Kota M, 9 November 2018
Mobil audi r8 itu tak sedikit pun berubah tempat dari posisinya sejak dia kembali ke parkiran dosen Teknik Sipil Universitas B magrib kemarin. Supercar itu diam, membisu bersama hujan, menyendiri di tengah derasnya guyuran air dari langit. Dan mereka yang berlalu lalang ... seperti biasa melihat fenomena ini. Nah. Sebiji mobil mewah ini sudah dapat dipastikan siapa pemiliknya dan bukan hal yang mengherankan jika dia menginap.
Tapi satu yang berbeda dari mobil ini adalah, semalaman mesinnya menyala.
Hanya saja, bagi mereka ... ini bukanlah soal. Mereka terlalu tak peduli dan hanya melipir pergi meski keningnya tertaut. Mungkin mereka tak ingin melihat dua orang lagi kelon di dalamnya. Biasa, manusia Indonesia suka bershuudzon ria sebelum crosscheck apa yang sebenarnya terjadi.
Padahal di dalam sana ...
Wijaya sedang memejamkan mata dengan keringat sebesar jagung memasahi keningnya, mukanya. Lebih, napasnya ngos-ngosan, berat, dan terdengar kasar. Wajahnya pucat. Pucat pasi. Dan tampak dari pergerakan kelopak, lelaki ini berusaha membuka matanya. Namun tak kuasa, dia merasakan beban satu ton menekan. Mungkin setelah 10 menit berlalu, manik gelap itu perlahan terbuka.

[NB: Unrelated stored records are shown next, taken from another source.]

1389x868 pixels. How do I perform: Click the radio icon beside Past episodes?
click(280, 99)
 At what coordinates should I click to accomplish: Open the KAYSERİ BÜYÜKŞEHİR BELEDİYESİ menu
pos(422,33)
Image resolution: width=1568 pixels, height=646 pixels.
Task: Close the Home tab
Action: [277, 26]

Namun Wijaya tak merasakan dia sadar. Serius. Dia merasakan pandangannya kabur, berkunang-kunang. Langit cerah di atas sana saja terlihat mendung dan kabur seperti pixel video 3gp. Ada, tapi tak jelas. Lalu lalu lalang sepeda motor dan mobil dari sisi kanannya, mereka juga blur.
Eh? Lalu lalang?
Tertampar dengan kenyataan sudah banyak orang bersliweran, membuat Wijaya spontan bangkit dari posisinya terlentang. Gerakannya cepat, terlalu cepat hingga menjadikan seisi dunia teraduk dalam otak dan berujung dia kembali terlentang, melesak di empuknya jok mobil.
"Kh ... pala gue ...," desis Wijaya sambil memegangi dahi. Desisan ini berubah menjadi decak begitu dia sadar temperatur tubuhnya ... tak wajar. Bangsad! Pake acara sakit segala kek inces inces ew!Menggerakkan tangannya, Wijaya mencari ponsel. Dia ingin mengecek jam, rasanya belum lama dia memejamkan mata (terimakasih tugas kelompok sialan) dan setidaknya dia ingin tahu berapa lama lagi dia bisa berbaring sebelum masuk kelas, mengikuti kui—
"Jancik!" umpat Wijaya begitu dia melihat angka tegas di layar ponsel ber-lockscreen hitam itu 10:25. Shit! Dia telat!
Tergesa, Wijaya segera keluar mobil. Maksud hati, ia ingin bergerak ke kamar mandi terdekat, lalu secepat mungkin mandi bebek sebelum lari ke kelas. Lokasi gedung kuliahnya tidak jauh meski dia parkir di jurusan lain. Dia bisa melompat tangga naik turun yang memisahkan mereka sebelum lari di lorong dan masuk kelas. Untuk baju? Dia punya banyak simpanan baju di bagasi. Hanya saja ... baru turun dari mobil, kepala Wijaya rasanya seperti dihantam buku kedokteran Iruz. Membuatnya terhuyung, sebelum cepat dia menghantamkan bahu kirinya yang hampir melorot ke kaca mobil dan menahan bobot di sana.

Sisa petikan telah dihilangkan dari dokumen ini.